=== SET PROBLEM 1 ===
Check each statement below against the text on Heritage and Project 2025. For each one, answer yes or no and quote the exact words from the text that decide it. (a) Heritage published part of the project before the Republican primary had taken place. (b) Roberts took over as Heritage president in 2019. (c) LaCivita and Wiles sent out their memo in December.

=== GIVEN TEXT ===
The tension goes back to last April when Heritage published part of the project before the Republican primary had even taken place. In December, Trump campaign advisers Chris LaCivita and Susie Wiles sent out a memo criticizing Project 2025 and other plans from external groups. “Some ‘allies’ haven’t gotten the hint,” the two wrote. “Let us be very specific here: unless a message is coming directly from President Trump or an authorized member of his campaign team, no aspect of future presidential staffing or policy announcements should be deemed official.” LaCivita and Wiles forcefully pushed back against the perception that Trump would not be the driving force behind his own presidency, emphasizing in their memo that policy and personnel decisions “will follow President Trump’s lead,” not that of Heritage or others.
While Heritage had been famous as a pro-business, socially conservative think tank that supported a hawkish approach to foreign affairs, it has steadily embraced Trump under the tenure of Roberts, who took over as Heritage president in 2021 and established himself as such a staunch Trump ally that Steve Bannon suggested he could be a potential Trump White House chief of staff. “The conservative promise must be more than simply free markets and free trade, cheap credit, cheap imports, or cheap foreign labor. We’ve been there, and it didn’t work,” Roberts said at Heritage’s 50th-anniversary celebration. What does work, in Roberts’s mind, is Trump, whom he has praised for showing “that a burgeoning, working-class, pan-ethnic conservative majority exists in this country.” Roberts is open about his vision of Project 2025 as “institutionalizing Trumpism.” He takes an extreme view of the political struggle between Trump and his opponents, telling a guest host on Bannon’s podcast on a July 2 podcast that he believed America to be “in the process of the second American Revolution, which will remain bloodless if the left allows it to be.”

=== PROVIDED DATA ===
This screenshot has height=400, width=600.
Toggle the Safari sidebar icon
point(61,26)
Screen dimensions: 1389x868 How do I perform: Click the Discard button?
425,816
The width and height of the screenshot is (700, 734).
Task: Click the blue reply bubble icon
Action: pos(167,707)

=== SET PROBLEM 2 ===
In the rows, take the stretch from the line containing "Screen dimensions: 1389x868" through the end of the rows and switch "Discard" to "Delete", leaving everything else as it is. Give back only those lines.

=== COMPLETE ANSWER 1 ===
(a) Yes: "Heritage published part of the project before the Republican primary had even taken place."
(b) No: "who took over as Heritage president in 2021"
(c) Yes: "In December, Trump campaign advisers Chris LaCivita and Susie Wiles sent out a memo criticizing Project 2025"

=== COMPLETE ANSWER 2 ===
Screen dimensions: 1389x868 How do I perform: Click the Delete button?
425,816
The width and height of the screenshot is (700, 734).
Task: Click the blue reply bubble icon
Action: pos(167,707)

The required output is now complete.